Luca Nervetti milling some acrylic with ChiliPeppr.

@Luca_Nervetti milling some acrylic with ChiliPeppr. I do a lot of acrylic too and it’s hard to not get it to melt at the end mill. Looks like he nailed it.
https://www.youtube.com/watch?v=p7LF9KBlamA

@jlauer ​ do you use cast or extruded acrylic?

Hmm. Sadly I don’t know if it’s cast or extruded. Maybe one melts less than the other?

Chemically they are two different materials… And one has an extrusion grain while the other has a crystalline structure… Not sure if it makes much difference with the CNC only used extruded… But with the laser you get a frosty engrave with cast and a glossy/glassy engrave with extruded

I have both on hand and will need to run CP on some wood, will give a try next time that machine is fired up

Did you try using alcohol mist or plain air for cooling?

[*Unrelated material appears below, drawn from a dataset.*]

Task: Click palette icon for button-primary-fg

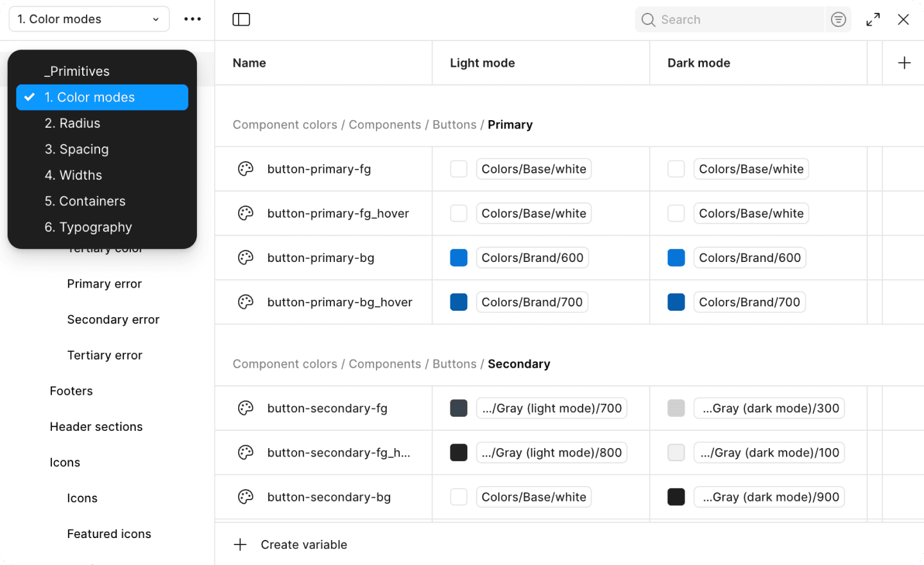Action: (x=246, y=169)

I have an odd way I deal with this on my mill but it may be helpful John. It takes test cuts and scrap material but works.
I have a RPM reader device and a manually controllable spindle. I do test cuts in one direction at set speed and manually adjust the RPM until I hit a speed that cuts without difficulty but doesn’t burn. I then read the RPM with the doobery and set the output PWM for approximately that.

I use air to cool it, but maybe something more aggressive like mist could help. I was taking 1 mm deep depth of cuts in slots and had to dial that back to 0.5mm. I can take 4mm depth of cut if i’m doing an adaptive clearing. I’m learning the nuances of this material.

Hi to all :slight_smile: this kind of material is very easy to cut. I have also other different pieces of I think is plexiglass and some time it’s melt on the bit. I found that if I use a 3mm double flute end mill I can cut that with no melting. I will do a video comparison of bits and material.